• Kyodo


The Nikkei 225 stock index briefly rose more than 3 percent Monday and closed above the 20,000 line as investors’ risk appetite grew on firm U.S. jobs data and a sharp rebound on Wall Street late last week.

The Nikkei ended 477.01 points, or 2.44 percent, higher from Friday at 20,038.97. The broader Topix, which covers all first-section issues on the Tokyo Stock Exchange, finished 41.37 points, or 2.81 percent, higher at 1,512.53.

Every industry category gained ground, led by electric appliance, real estate and miscellaneous product issues.

The Nikkei ended above 20,000 for the first time since Dec. 28, the last trading day of 2018, after U.S. shares on Friday surged on December nonfarm payrolls data that were stronger than expected.

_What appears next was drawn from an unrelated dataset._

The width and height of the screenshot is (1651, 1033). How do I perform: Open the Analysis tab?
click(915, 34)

Market sentiment also improved on U.S. Federal Reserve Chairman Jerome Powell’s remarks Friday in which he said the central bank was “prepared to adjust policy quickly and flexibly,” indicating it could pause interest rate hikes if necessary.

“The market immediately welcomed Powell’s remarks that hinted at a possible halt in rate hikes, while strong U.S. jobs data in December rekindled investors’ risk appetite,” said Makoto Sengoku, market analyst at the Tokai Tokyo Research Institute.

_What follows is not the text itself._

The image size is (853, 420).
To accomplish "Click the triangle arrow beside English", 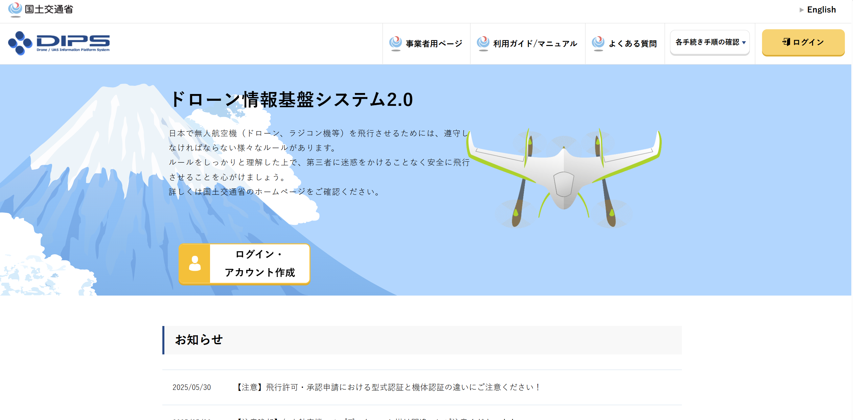I will [x=801, y=10].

However, the dollar’s retreat against the yen during Tokyo trading hours somewhat limited gains among export-related issues, as a stronger yen reduces exporters’ overseas profits when repatriated.

Sengoku added that investors will also be keeping close tabs on the outcome of the U.S.-China trade talks ending Tuesday. “Market sentiment would deteriorate if the two countries fail to strike any deal,” he said.

On the first section, advancing issues outnumbered decliners 1,964 to 142, while 23 ended the day unchanged.

Companies with relatively high exposure to the Chinese market jumped after the People’s Bank of China announced additional monetary stimulus on Friday to support the world’s second-largest economy. The Chinese central bank said it will cut the amount of cash that large banks must hold as reserves by 1.0 percentage point.

Hitachi Construction Machinery rose ¥126, or 5.2 percent, to ¥2,545, while Komatsu climbed ¥157.50, or 6.9 percent, to ¥2,445.50.

Technology issues drew buying following a firm rebound of U.S. counterparts in New York on Friday. Screen Holdings gained ¥275, or 6.3 percent, to ¥4,620, while Tokyo Electron advanced ¥755, or 6.4 percent, to ¥12,640.

Trading volume on the main section fell to 1.424 billion shares from Friday’s 1.551 billion.